[Pixel coordinate grounding data]
---

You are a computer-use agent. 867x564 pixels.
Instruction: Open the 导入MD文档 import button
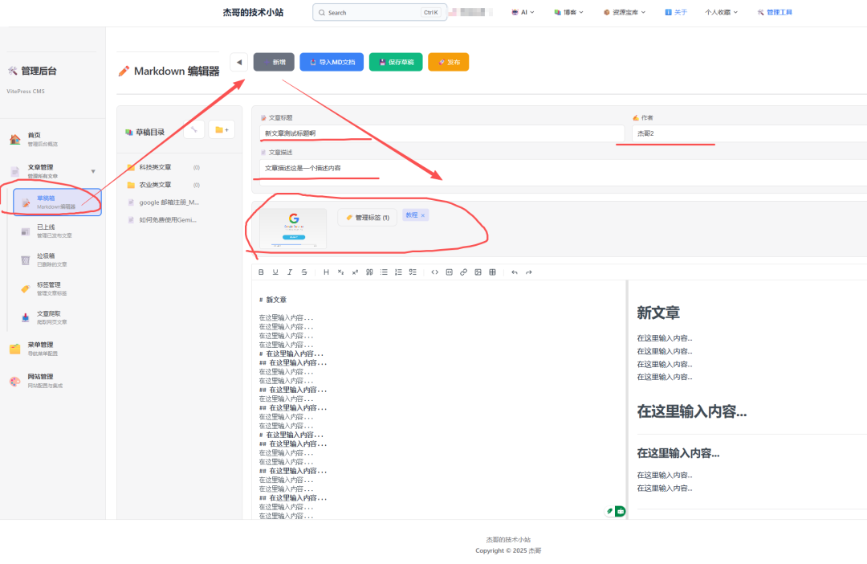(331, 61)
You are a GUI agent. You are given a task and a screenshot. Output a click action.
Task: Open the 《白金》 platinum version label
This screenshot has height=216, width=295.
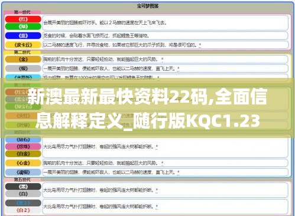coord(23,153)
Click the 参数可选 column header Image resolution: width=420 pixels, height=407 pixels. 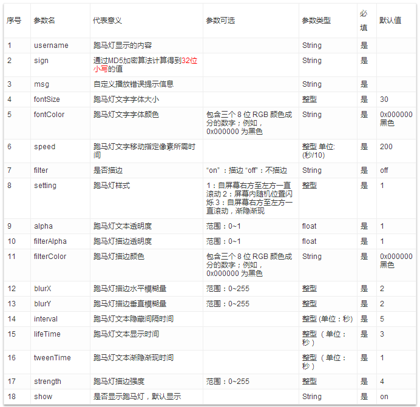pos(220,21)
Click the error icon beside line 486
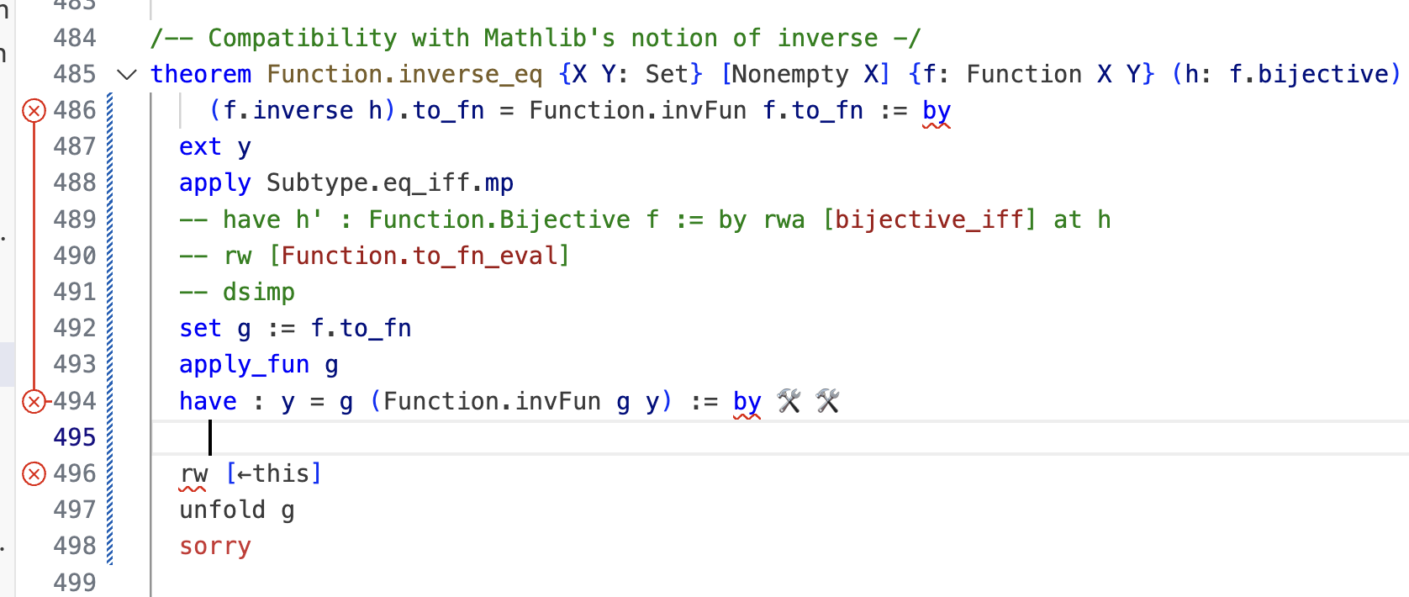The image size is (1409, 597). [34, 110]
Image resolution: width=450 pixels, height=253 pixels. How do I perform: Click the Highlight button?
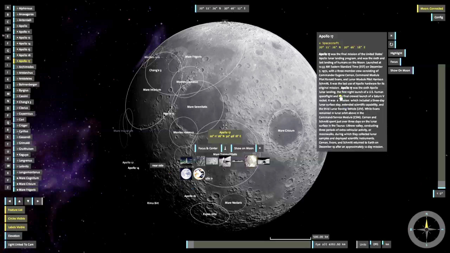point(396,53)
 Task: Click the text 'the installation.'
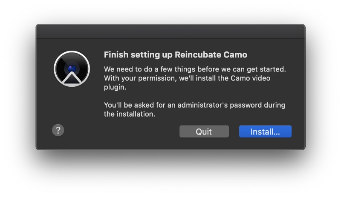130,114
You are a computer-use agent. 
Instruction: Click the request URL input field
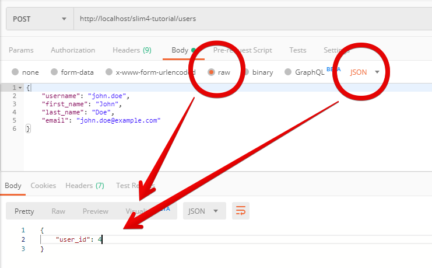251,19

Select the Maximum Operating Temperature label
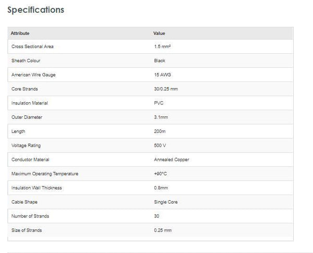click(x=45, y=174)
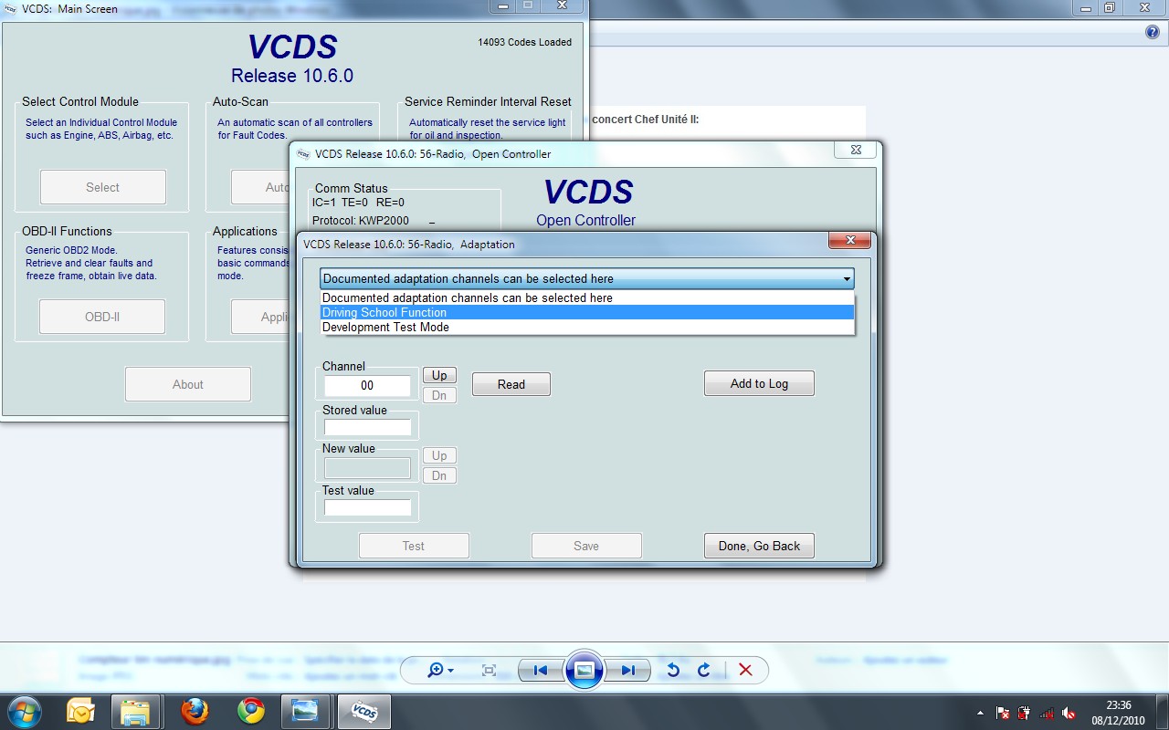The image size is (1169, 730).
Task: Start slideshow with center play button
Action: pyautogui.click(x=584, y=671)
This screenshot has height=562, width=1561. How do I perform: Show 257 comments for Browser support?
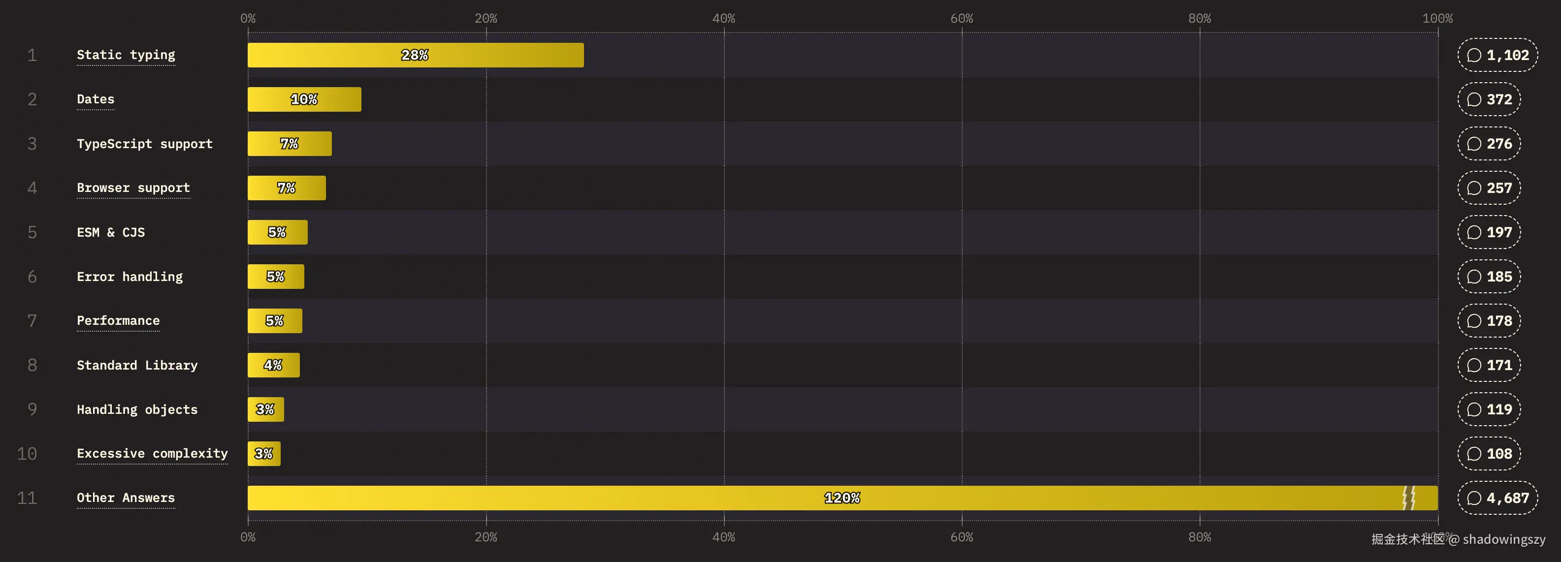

---

WHAT IS BEING ASKED –
Look through the data above. Each line containing the word "agent" needs to be copied.

SOLUTION FOR THIS PROBLEM –
You are a computer-use agent. 867x564 pixels.
You are a GUI agent. You are given a task and a screenshot. Output a click action.
You are a computer-use agent. 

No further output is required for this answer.